This PR is tracking a refactor to allow doc comments to be inferred from the ASTNode tree.

Problem

The Dart analyzer's Element model allows for accessing doc comments on an Element, but ParameterElements only ever contain doc comments if they are a Formal Parameter that relates to a field.

/// Command-level doc comment
@cliCommand
Future<void> myCustomCommand({
  // Parameter doc comment (not available in ParameterElement.docComments)
  required String requiredParam,
)} { /* ... */ }


class Foo {
  /// Field-level doc comment
  final String myField;

  const Foo({
    required this.myField, // parameter `this.myField` inherits doc comments from `myField`
  )};

Only in the second case are we able to get doc comments from the Parameter element. What this means is that there is no idiomatic Dart way of inferring --help comments from a Parameter, at least from the element model.

Potential Solutions

Access doc comments via ASTNode

We're easily able to get the doc comment via the ASTNode of the parameter. Users would simply document the parameter of a method/function (as shown above) which would generate the help text.

However, for the upcoming macros feature, it's unclear whether or not the API will allow access to the ASTs.

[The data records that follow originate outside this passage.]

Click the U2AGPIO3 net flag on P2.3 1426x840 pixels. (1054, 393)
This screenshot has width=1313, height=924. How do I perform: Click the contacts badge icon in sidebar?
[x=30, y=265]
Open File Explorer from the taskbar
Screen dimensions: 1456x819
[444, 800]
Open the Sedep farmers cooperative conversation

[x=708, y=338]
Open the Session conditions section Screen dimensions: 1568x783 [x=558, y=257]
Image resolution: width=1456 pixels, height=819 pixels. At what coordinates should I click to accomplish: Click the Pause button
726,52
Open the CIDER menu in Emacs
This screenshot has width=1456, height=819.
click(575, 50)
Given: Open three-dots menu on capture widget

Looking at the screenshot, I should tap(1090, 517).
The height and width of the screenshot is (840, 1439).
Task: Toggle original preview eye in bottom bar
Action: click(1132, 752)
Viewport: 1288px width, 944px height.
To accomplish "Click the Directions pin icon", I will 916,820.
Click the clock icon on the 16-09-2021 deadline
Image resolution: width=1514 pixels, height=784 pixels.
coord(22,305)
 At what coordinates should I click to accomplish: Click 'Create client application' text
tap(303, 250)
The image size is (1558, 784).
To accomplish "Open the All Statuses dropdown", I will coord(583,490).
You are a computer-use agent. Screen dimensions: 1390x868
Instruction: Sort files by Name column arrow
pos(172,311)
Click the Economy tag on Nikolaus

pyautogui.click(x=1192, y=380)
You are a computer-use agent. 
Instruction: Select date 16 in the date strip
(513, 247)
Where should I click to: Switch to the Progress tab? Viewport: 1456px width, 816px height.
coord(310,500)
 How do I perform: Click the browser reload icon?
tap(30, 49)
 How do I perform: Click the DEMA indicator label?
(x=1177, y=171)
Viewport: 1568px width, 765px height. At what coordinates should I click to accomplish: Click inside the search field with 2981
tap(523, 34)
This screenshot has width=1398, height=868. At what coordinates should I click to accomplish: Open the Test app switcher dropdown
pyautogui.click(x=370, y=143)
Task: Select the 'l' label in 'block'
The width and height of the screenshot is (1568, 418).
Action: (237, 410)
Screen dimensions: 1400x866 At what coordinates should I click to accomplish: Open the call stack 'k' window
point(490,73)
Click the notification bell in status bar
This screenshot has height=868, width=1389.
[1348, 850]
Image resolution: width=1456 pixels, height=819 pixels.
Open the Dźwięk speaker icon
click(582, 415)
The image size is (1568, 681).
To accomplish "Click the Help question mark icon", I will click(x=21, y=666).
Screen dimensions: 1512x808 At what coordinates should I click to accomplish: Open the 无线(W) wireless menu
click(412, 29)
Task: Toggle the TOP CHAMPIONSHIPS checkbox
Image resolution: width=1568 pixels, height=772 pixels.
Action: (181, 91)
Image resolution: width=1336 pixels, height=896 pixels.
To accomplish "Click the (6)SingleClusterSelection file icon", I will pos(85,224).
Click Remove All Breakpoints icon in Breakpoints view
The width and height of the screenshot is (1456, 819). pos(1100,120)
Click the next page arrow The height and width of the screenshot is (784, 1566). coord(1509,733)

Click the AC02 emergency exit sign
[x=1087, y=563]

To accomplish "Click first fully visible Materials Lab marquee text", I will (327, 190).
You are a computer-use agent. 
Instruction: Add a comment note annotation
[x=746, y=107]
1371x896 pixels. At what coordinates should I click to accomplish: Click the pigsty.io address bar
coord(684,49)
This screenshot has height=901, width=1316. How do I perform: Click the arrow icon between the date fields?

If it is an option (or if we can e.g. read the raw source code and parse it ourselves), then this would likely be the go-to solution. If the AST tree is not available to macros, though, then this would be a case where the user experience is different between build_runner and macros.

relevant issue

Doc Comments via Annotations

We already ship an @Option annotation, which allows doc comments and other explicit values to reach the element model via constant evaluation (i.e. the DartObject interface).

@cliCommand
Future<void> myCustomCommand({
  @Option(help: 'My parameter doc comment')
  required String requiredParam,
)} { /* ... */ }

This isn't the most elegant solution, but it gets the job done. In the case of documenting every single parameter of a method, if users create complex methods with many args, the amount of annotation use will surely be a negative experience.

Arg classes

Another solution is to recommend that users create separate Arg classes for each function, which would allow users to generate help text from doc comments on the Fields of the Arg class.

@cliArgs
class MyCustomCommandArgs {
  const MyCustomCommandArgs({
    required this.requiredParam,
  )};

  /// Some doc comment
  final String requiredParam;
}

// usage below

@cliCommand
Future<void> myCustomCommand(
  MyCustomCommandArgs args,
} { /* ... */ }

This solution makes intuitive sense, and we could recommend this approach for all argument generation, so that it becomes the default way of doing things (rather than individual parameters on a method/function). We lose a little flexibility and gain some verbosity, but in return gain a good amount too. Its possible that macros would help trim the verbosity a good amount as well.

This solution needs a little more investigation to see how effective it is in practice.